Isagenix vs 21-Day Fix
And now ladies and gentlemen, it’s the 21-Day Fix vs. Isagenix. For $73 you get a step-by-step food guide and plan, workout DVDs, color-coded containers to use for portion control, recipes, and online support. That’s it. You could purchase different size containers and figure this all out on your own and hit the gym; it is a tad gimmicky, but it might just be the organization some people need. I think it’s kind of a waste of money and you’re better off doing this plan on your own (it does help with educating you about who much of what should be on your plate at every meal) but once you know how to do that, and make sure you get a vigorous and rigorous workout every day, you’ll probably get the same results. But all that said, it’s more benign than Isagenix, safer and no pressure to sell. So here it’s the 21 Day Fix, for sure. I think you can just DIY, but reviewers really liked it because it helped with discipline and organization.

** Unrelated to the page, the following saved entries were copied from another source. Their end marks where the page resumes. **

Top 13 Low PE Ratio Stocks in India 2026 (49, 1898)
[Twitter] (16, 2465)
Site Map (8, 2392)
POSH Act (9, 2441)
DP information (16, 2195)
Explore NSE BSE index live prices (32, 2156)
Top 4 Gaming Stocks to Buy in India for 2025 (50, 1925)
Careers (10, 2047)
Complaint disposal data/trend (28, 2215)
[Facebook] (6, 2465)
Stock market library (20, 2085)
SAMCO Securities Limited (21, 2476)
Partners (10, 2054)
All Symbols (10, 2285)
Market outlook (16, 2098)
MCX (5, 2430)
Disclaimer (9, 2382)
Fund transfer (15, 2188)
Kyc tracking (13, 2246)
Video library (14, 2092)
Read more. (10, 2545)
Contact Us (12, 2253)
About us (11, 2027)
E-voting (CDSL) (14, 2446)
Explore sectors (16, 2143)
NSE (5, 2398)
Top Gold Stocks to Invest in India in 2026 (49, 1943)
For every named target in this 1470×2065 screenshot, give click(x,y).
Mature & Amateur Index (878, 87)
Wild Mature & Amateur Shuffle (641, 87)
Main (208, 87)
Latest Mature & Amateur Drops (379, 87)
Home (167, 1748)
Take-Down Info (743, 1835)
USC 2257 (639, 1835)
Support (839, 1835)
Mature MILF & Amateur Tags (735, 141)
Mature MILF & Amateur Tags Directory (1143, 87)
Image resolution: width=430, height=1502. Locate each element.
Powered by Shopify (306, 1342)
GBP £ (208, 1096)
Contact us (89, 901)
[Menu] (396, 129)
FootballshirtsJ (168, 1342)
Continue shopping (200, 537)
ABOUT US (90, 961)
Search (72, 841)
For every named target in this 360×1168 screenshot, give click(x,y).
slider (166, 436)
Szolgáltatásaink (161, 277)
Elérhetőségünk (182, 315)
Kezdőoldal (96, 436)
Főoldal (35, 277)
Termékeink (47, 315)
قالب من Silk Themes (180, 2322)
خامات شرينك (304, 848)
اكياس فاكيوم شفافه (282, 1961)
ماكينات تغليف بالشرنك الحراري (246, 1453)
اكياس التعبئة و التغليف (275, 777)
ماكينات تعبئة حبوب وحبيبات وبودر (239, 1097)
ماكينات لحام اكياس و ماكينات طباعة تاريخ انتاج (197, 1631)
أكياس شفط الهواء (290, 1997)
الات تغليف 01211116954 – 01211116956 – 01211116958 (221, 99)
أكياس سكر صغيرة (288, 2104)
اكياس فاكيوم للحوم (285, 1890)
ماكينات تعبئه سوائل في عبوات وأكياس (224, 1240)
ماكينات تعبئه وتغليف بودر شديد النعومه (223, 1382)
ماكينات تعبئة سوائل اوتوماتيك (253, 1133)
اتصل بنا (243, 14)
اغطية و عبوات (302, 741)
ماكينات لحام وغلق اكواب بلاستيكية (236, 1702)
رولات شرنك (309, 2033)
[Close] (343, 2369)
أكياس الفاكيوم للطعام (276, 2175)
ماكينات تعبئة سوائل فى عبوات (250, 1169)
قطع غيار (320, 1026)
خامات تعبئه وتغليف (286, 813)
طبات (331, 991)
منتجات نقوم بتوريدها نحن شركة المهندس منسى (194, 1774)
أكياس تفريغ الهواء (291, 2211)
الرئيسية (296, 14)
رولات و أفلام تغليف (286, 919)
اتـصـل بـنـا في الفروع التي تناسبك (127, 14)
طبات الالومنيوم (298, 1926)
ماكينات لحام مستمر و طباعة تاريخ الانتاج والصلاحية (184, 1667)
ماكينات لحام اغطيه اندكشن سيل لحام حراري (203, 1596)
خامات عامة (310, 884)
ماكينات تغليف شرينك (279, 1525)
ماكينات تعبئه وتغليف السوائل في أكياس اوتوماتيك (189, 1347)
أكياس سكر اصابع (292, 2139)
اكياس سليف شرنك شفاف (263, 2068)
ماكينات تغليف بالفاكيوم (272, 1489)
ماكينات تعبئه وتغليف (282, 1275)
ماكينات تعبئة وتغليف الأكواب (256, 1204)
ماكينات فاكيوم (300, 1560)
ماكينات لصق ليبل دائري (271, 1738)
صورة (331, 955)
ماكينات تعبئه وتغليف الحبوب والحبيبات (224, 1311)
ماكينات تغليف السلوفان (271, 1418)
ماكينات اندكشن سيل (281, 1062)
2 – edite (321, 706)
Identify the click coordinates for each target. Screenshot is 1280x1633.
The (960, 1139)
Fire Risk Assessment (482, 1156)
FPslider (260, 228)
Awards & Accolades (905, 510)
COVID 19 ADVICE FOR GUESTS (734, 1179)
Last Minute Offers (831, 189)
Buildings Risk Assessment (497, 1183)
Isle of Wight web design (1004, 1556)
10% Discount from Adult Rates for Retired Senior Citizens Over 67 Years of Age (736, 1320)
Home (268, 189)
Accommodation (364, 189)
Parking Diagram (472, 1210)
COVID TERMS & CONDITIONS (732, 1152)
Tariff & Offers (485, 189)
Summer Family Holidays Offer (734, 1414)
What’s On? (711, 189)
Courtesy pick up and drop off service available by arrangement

Isagenix vs Trim Down Club
And here we are. Of every one of these vs. Trim Down Club, honestly, there's no contest whatsoever. And unless something comes along that’s far better, it’s the Trim Down Club for me. In this club, you (and your family!) enjoy made-at-home meals (together) prepared with fresh, whole healthy nutritious foods—not processed food and junk food. So you eat and you exercise. Yes. That’s the idea. Genius, right? Plus, in this Trim Down Club, you share bad days and good, your recipes and your ideas, you ask for help and give advice all with thousands of people just like you and me. Period. For a few dollars a month. That’s it. When something just makes sense, that’s winning.